Nessuna pigrizia, per quel ragazzino di 14 anni bocciato al liceo. Si trattava di tutt’altro. In una parola dislessia, una patologia a quanto pare “ampiamente certificata e segnalata” agli insegnanti che però non ne hanno voluto tenere conto.
E così i genitori del quattordicenne hanno deciso di rivolgersi al Tar che ha dato loro ragione: dopo essere stato bocciato al liceo Sabin di Bologna lo scorso giugno, il ragazzino è stato iscritto a una scuola paritaria per passare in seconda solo a dicembre, quando è arrivato il pronunciamento del Tar.
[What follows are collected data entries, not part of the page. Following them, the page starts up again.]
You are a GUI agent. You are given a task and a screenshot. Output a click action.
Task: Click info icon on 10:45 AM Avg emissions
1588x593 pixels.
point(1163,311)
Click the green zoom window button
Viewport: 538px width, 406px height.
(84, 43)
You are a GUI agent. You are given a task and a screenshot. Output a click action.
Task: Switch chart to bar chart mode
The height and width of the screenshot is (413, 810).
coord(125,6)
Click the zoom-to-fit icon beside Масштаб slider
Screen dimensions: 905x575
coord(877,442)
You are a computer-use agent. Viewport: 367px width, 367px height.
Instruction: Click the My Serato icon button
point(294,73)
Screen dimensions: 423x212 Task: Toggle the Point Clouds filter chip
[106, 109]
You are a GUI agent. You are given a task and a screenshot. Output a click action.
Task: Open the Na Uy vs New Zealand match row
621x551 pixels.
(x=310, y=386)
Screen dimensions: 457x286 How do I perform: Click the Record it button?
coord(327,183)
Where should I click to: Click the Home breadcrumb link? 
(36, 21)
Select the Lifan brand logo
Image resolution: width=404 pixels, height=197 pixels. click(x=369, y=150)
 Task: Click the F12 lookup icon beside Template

Il Tribunale ha ricordato che esistono misure “dispensative” previste dalla legge per chi è dislessico, disortografico e discalculico, come nel caso del quattordicenne: vale a dire la sintesi vocale, con la quale si trasforma un compito di lettura in un compito di ascolto, il registratore per prendere appunti,
, programmi di videoscrittura con correttore ortografico. “La scuola, pur in possesso di una diagnosi di disturbi specifici dell’apprendimento già nel dicembre 2014 e nonostante abbia predisposto apposito piano didattico personalizzato, non ha poi dato concreta attuazione ad esso”.
La mamma del ragazzo ha dichiarato a Repubblica “l’impreparazione che c’è sui Dsa, gli ostacoli incontrati, le sofferenze e le ingiustizie come la bocciatura, che hanno annientato l’autostima di mio figlio. Tra l’altro, nel nostro caso, la diagnosi è arrivata tardi, nonostante siamo stati sempre presenti e disponibili ad approfondire il perché di quelle solite frasi: è intelligente, ma potrebbe fare di più, è svogliato”.